What also occurred to me when I was taking my picture is how detached I’ve become from the way my makeup-free face actually looks and what this is telling me about my general health and wellbeing. With my eyes widened by mascara and the dark circles beneath them hidden by concealer, I’ve lost all sight of how exhausted I am and what my lifestyle is doing to my skin and by extension to my body.
With my eyes widened by mascara and the dark circles beneath them hidden by concealer, I’ve lost all sight of how exhausted I am and what my lifestyle is doing to my skin and by extension to my body.
While I pride myself on being ‘healthy’, living in a city where everything is open long after we should all be in bed and where everyday is spent charging from meeting to meeting and firefighting emails, I realise that I have become programmed to think that being tired and wired is the norm. I feel guilty for not seeing my friends and family as often as I’d like to, I’m anxious in case I miss out on the latest exhibition/film/new bar/exercise craze, and I fear being perceived as not being able to keep up with the pace. So I drink coffee, and lots of it.
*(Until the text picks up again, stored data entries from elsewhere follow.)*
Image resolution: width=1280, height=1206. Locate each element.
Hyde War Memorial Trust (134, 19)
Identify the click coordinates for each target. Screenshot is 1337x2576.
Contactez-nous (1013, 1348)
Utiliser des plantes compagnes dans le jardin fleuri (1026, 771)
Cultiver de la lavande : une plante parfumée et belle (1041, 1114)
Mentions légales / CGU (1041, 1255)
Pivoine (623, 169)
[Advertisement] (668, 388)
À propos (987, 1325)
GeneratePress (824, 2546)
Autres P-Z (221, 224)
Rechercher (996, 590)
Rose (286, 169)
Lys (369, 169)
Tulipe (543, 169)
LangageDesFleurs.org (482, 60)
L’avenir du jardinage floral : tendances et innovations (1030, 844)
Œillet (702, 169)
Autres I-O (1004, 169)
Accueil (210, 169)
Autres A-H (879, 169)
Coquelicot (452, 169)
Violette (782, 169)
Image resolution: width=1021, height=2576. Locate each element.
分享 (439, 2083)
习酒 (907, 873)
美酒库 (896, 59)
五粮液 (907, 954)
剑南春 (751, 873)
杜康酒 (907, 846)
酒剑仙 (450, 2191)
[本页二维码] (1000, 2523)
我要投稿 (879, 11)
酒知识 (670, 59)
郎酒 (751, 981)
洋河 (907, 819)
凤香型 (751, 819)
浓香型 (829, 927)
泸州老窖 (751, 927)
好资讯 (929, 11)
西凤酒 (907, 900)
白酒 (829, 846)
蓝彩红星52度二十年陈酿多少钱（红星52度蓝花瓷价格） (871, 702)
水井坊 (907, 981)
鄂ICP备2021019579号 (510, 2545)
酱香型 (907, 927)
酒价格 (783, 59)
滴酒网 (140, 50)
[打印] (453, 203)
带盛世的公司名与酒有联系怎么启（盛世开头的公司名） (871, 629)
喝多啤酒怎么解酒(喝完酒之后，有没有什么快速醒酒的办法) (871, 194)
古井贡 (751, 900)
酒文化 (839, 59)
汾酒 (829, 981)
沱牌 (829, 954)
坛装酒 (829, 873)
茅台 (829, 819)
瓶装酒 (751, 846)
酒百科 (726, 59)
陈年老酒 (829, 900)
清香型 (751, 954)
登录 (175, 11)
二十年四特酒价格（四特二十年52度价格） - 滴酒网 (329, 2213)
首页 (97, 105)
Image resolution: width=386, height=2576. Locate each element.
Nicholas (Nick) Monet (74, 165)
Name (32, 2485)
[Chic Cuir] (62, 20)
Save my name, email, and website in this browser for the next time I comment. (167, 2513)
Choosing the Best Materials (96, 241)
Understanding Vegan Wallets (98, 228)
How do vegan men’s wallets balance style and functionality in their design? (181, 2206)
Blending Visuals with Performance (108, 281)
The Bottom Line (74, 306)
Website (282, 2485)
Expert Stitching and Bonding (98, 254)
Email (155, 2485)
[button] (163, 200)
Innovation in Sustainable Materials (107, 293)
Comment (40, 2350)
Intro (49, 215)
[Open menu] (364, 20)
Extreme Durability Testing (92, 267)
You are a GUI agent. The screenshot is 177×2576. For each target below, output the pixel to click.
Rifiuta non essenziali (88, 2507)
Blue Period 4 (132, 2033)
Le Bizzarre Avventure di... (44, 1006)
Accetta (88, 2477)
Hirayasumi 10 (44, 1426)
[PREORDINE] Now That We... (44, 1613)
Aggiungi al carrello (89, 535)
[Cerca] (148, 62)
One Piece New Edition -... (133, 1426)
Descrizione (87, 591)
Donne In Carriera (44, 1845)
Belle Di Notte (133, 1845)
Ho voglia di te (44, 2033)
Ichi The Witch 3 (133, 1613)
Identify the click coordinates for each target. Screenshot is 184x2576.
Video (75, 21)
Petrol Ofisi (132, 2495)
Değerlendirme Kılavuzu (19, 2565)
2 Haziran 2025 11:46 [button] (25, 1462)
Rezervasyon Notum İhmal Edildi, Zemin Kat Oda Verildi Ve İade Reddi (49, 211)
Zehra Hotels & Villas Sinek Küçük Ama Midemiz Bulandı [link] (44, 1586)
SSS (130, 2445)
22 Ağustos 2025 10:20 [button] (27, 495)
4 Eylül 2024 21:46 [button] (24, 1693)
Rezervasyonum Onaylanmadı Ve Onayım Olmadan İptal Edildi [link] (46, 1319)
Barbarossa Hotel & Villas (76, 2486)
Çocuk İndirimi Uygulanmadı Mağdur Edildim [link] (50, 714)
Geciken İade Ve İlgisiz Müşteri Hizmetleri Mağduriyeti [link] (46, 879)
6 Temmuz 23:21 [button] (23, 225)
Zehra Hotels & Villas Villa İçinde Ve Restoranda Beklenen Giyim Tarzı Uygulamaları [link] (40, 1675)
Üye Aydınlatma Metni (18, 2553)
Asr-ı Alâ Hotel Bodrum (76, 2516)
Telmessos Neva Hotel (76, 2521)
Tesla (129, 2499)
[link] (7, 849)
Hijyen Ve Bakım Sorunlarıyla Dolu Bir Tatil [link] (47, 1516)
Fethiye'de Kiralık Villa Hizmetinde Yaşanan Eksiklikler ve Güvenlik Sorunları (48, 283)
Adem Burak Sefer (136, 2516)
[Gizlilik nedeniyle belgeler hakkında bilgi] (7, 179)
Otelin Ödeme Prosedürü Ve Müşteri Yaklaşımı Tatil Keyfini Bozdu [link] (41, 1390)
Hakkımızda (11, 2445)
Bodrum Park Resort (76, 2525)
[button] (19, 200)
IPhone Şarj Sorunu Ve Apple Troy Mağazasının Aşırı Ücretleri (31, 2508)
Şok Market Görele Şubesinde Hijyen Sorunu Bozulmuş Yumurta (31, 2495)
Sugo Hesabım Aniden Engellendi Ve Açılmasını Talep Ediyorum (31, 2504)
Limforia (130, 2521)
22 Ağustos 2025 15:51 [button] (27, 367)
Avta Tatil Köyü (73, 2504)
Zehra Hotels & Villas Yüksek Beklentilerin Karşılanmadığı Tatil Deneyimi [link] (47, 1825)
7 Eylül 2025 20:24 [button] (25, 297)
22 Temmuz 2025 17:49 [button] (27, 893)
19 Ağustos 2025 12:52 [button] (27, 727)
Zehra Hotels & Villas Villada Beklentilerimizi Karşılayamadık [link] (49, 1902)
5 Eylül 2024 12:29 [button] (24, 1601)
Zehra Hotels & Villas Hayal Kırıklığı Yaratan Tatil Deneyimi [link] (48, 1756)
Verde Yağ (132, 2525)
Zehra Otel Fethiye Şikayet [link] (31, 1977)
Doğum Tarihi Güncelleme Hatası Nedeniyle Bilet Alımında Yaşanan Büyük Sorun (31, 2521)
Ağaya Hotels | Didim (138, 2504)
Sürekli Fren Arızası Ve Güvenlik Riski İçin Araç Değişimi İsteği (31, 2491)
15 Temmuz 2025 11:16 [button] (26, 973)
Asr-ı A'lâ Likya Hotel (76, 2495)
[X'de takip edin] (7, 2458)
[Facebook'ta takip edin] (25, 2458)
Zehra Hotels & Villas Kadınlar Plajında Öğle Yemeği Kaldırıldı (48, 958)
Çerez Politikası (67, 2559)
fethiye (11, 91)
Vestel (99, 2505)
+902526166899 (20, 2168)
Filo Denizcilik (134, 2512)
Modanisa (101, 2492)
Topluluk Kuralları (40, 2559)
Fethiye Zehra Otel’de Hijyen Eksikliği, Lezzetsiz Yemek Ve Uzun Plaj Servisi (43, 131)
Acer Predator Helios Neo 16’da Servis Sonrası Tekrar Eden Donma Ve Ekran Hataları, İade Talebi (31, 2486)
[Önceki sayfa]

The barista in my local Starbucks knows my name and order (well sort of), and I know I’m not the only one.
Last week, when I finally dropped with exhaustion, I suddenly realised how rarely I spend an evening at home and how heavily I rely on caffeine to get me through the day, and my barefaced selfie shows it!
So I’m having a bit of a lifestyle audit. I can’t promise I’ll kick the coffee habit, but I’m aiming to significantly up my sleep and hopefully, as a result, reduce my coffee intake.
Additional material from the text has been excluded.